Deine Aufgaben.
- 1) Wann und wo findet das Abrahamitische Fest laut dem Lesetext statt?
- 2) Fasse den Lesetext in zwei Sätzen zusammen.

Lesetext.
————————
Abrahamitisches Fest in Solingen: Dialog der Religionen über Jakob und Esau
Kirsten HentschelAbrahamitisches Fest in Solingen: Dialog der Religionen über Jakob und Esau
Das jährliche Abrahamitische Fest kehrt im November nach Solingen zurück – und bringt Judentum, Christentum und Islam zu einem Abend des Dialogs und der Reflexion zusammen. Die diesjährige Veranstaltung, die sich unter dem Motto Jakob und Esau mit der biblischen Erzählung beschäftigt, widmet sich den Themen Konflikt, Entfremdung und der Möglichkeit der Versöhnung.
Das Treffen findet am Sonntag, dem 2. November, um 18:00 Uhr in der Waldkirche (Evangelische Kirche am Walder Kirchplatz 1) statt. Die Gäste erwarten festlich gedeckte Tische, gemeinsame Mahlzeiten und Gespräche, die Brücken bauen sollen – besonders vor dem Hintergrund der aktuellen Spannungen im Nahen Osten.
Drei Referentinnen leiten die Reflexionen an: Dr. Isabel Cranz vertritt das Judentum, Dr. Ulrike Spengler-Reffgen das Christentum und Sevdanur Özcan den Islam. In ihren Beiträgen setzen sie sich mit der Geschichte von Jakob und Esau auseinander und ziehen Parallelen zu heutigen Konflikten sowie zur Suche nach gemeinsamem Boden.
————————
Datensätze.
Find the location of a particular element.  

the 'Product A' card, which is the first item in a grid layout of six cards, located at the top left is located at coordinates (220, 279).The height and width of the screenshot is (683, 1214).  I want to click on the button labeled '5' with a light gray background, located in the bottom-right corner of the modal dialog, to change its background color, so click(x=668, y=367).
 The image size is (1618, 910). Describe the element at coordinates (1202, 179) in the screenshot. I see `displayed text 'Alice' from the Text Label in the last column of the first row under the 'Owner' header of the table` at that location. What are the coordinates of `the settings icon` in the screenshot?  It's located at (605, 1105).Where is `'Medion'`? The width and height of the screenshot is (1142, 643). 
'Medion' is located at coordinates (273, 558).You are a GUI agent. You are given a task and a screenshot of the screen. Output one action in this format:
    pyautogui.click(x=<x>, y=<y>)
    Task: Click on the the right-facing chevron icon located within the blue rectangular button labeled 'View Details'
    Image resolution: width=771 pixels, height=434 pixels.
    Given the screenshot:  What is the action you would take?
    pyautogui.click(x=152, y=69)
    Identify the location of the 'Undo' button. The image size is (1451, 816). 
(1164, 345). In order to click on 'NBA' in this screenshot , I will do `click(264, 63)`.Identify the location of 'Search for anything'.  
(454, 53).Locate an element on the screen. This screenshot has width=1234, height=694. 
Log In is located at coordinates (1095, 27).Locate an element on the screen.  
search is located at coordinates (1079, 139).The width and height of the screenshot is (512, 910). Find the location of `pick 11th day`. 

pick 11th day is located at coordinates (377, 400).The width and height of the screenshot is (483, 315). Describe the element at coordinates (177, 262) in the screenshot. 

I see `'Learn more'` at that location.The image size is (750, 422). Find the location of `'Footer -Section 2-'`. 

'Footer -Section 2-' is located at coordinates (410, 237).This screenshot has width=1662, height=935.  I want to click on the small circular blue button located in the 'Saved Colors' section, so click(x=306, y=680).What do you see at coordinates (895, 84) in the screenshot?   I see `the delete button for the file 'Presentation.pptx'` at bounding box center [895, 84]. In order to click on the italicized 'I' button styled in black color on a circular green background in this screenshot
————————
Lösungen.
- 1) Am Sonntag, dem 2. November, um 18:00 Uhr in der Waldkirche (Evangelische Kirche am Walder Kirchplatz 1) in Solingen.

- 2) Das jährliche Abrahamitische Fest bringt im November in Solingen Judentum, Christentum und Islam zu einem Abend des Dialogs zusammen. Unter dem Motto Jakob und Esau sprechen drei Referentinnen über Konflikt, Entfremdung und Versöhnung, und die Gäste erwarten gemeinsame Mahlzeiten und Gespräche.